Digging Into Topic Models
Another tool I looked at is "topic modeling," which is like a virtual librarian that organizes a pile of books into topics based on their content. For example, it might group articles into themes like "health," "politics," or "technology." I reviewed hundreds of studies that used this tool and found that researchers often lacked consistent ways to check if their models were working correctly. I also experimented with different validation techniques to show how they influence results.
Making Validation Easier
Across all my studies, I emphasized the importance of being transparent about how these models are built and validated. I offered practical recommendations to help researchers make their models more trustworthy, like documenting their choices, using diverse methods to check their models, and incorporating expert feedback into the process.

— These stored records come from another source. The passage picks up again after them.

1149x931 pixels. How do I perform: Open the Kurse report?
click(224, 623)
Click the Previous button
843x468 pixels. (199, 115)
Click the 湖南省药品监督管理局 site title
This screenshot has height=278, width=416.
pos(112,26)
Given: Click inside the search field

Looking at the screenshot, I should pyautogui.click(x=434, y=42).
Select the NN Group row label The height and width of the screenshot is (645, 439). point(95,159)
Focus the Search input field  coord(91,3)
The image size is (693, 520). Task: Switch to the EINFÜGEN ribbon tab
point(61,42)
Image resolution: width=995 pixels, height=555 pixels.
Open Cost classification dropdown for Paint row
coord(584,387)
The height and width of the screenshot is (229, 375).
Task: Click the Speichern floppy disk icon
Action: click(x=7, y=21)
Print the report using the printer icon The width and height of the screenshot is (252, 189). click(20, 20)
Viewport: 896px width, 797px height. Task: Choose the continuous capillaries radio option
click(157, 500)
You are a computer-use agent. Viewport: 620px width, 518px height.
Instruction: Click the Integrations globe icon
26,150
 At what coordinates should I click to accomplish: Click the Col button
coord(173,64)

Without proper validation, automated text analysis can lead to unreliable or even misleading conclusions. This is a big deal for the social sciences, where researchers study complex human behaviors and societal issues. By improving how we validate these tools, we can ensure that the insights they provide are meaningful and accurate.
This research isn’t just academic—it has real-world implications. For example, it can help policymakers better understand public opinion, enable businesses to track customer sentiment more effectively, and support journalists in uncovering trends in global events. Ultimately, it’s about building tools that help us make sense of the vast amount of information in today’s digital age in ways we can trust.